TEXT EXTRACT ::
3-5-3 Statistical vs. practical significance

  • Real differences between the point estimate and null value are easier to detect with larger samples
  • However, very large samples will result in statistical significance even for tiny differences between the sample mean and the null value, even when the difference is not practically significant



4-1-1 Hypothesis testing for paired data

Comparing means of matched pairs

  • When two sets of observations have special correspondence (not independent), they are said to be paired:
    • Same individuals: pre-post studies, repeated measures, etc.
    • Different (but dependent) individuals: twins, partners, etc.
  • To analyze paired data, it is often useful to look at the difference in outcomes of each pair of observations:
    • Converting 2 variables problem into known 1 variable problem
  • It is important that we always subtract using a consistent order
  • Hypothesis testing for difference between paired means:
    1. Set the hypothesis: \[H_0: \mu_{diff} = null\ value\] \[H_A: \mu_{diff} < or > or <> null\ value\]
    2. Calculate the point estimate \(\bar{x_{diff}}\)

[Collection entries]

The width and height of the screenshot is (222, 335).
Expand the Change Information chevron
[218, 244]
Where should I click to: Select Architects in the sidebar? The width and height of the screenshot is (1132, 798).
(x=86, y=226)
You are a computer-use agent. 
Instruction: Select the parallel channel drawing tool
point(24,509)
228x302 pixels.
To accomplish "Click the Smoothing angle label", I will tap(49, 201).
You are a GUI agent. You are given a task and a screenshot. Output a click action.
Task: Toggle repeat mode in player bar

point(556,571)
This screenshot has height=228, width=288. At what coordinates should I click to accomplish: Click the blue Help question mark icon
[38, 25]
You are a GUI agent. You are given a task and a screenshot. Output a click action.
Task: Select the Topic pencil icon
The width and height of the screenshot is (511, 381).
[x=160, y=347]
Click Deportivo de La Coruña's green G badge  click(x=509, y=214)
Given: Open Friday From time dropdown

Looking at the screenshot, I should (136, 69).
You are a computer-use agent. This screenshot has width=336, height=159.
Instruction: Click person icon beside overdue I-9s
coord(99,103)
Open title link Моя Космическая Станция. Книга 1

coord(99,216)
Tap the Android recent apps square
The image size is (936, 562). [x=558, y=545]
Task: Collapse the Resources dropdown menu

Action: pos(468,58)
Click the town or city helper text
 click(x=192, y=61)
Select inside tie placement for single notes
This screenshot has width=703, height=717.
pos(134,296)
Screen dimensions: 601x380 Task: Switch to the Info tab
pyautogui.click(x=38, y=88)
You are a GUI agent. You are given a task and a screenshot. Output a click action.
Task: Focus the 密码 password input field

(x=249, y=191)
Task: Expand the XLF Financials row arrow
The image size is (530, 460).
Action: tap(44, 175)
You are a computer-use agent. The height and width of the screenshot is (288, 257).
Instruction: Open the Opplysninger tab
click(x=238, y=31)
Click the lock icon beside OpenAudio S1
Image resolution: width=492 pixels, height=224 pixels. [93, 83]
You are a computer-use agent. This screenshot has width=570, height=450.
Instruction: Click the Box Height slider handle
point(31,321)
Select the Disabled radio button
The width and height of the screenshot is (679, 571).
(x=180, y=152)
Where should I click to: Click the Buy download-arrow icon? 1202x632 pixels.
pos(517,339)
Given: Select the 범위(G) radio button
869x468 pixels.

DIRECTION A ::
Based on the hypothesis testing notes, answer yes or no for each statement and quote the words that decide it: (i) Real differences are easier to detect with larger samples. (ii) Paired observations are independent of each other. (iii) The order of subtraction may change from one pair to the next.
DIRECTION B ::
Echo the part of the hypothesis testing notes starting at "4-1-1 Hypothesis testing" and ending at "repeated measures, etc.".
The rows stand apart from the hypothesis testing notes and are separate material.

TASK SOLUTION A ::
(i) Yes: "Real differences between the point estimate and null value are easier to detect with larger samples"
(ii) No: "When two sets of observations have special correspondence (not independent), they are said to be paired"
(iii) No: "It is important that we always subtract using a consistent order"

TASK SOLUTION B ::
4-1-1 Hypothesis testing for paired data

Comparing means of matched pairs

  • When two sets of observations have special correspondence (not independent), they are said to be paired:
    • Same individuals: pre-post studies, repeated measures, etc.